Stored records

========

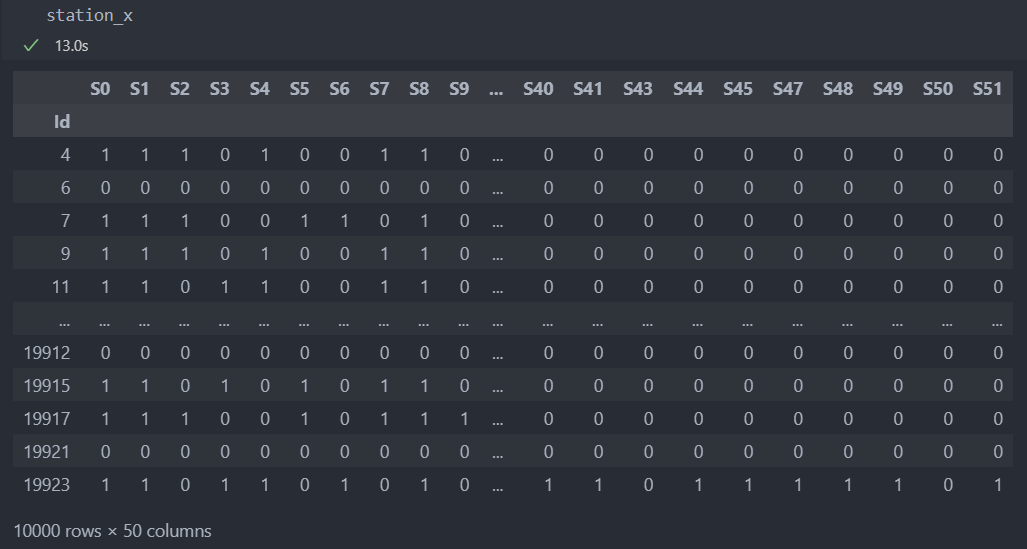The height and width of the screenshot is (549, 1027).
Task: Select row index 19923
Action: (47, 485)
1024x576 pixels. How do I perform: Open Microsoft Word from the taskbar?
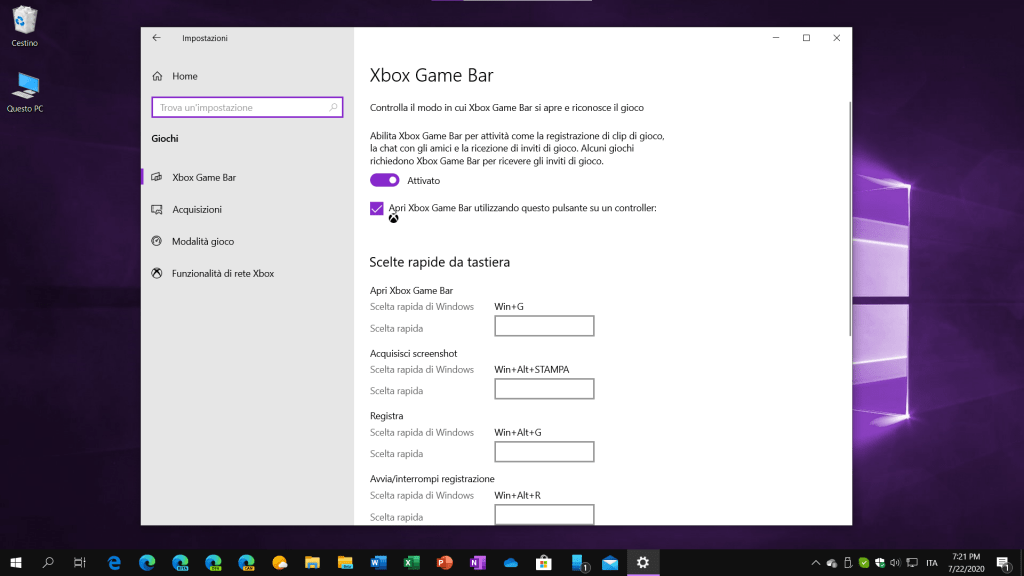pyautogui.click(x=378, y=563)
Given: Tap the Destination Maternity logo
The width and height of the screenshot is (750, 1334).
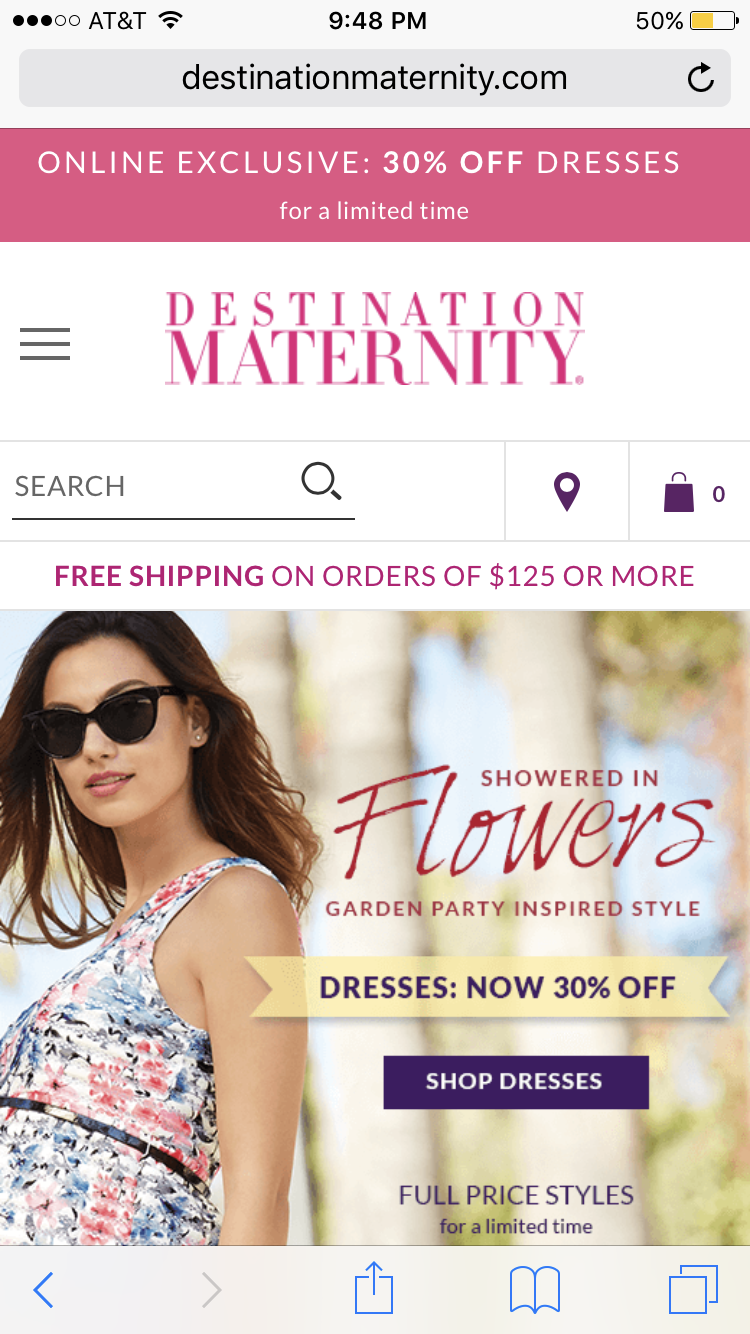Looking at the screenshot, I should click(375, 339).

========

__WHAT YOU SHOULD DO__
Print only the lines running from the one containing "Given: Tap the Destination Maternity logo" to the end of the data above, exactly; include no pictures.

__ANSWER BOX__
Given: Tap the Destination Maternity logo
The width and height of the screenshot is (750, 1334).
Looking at the screenshot, I should click(375, 339).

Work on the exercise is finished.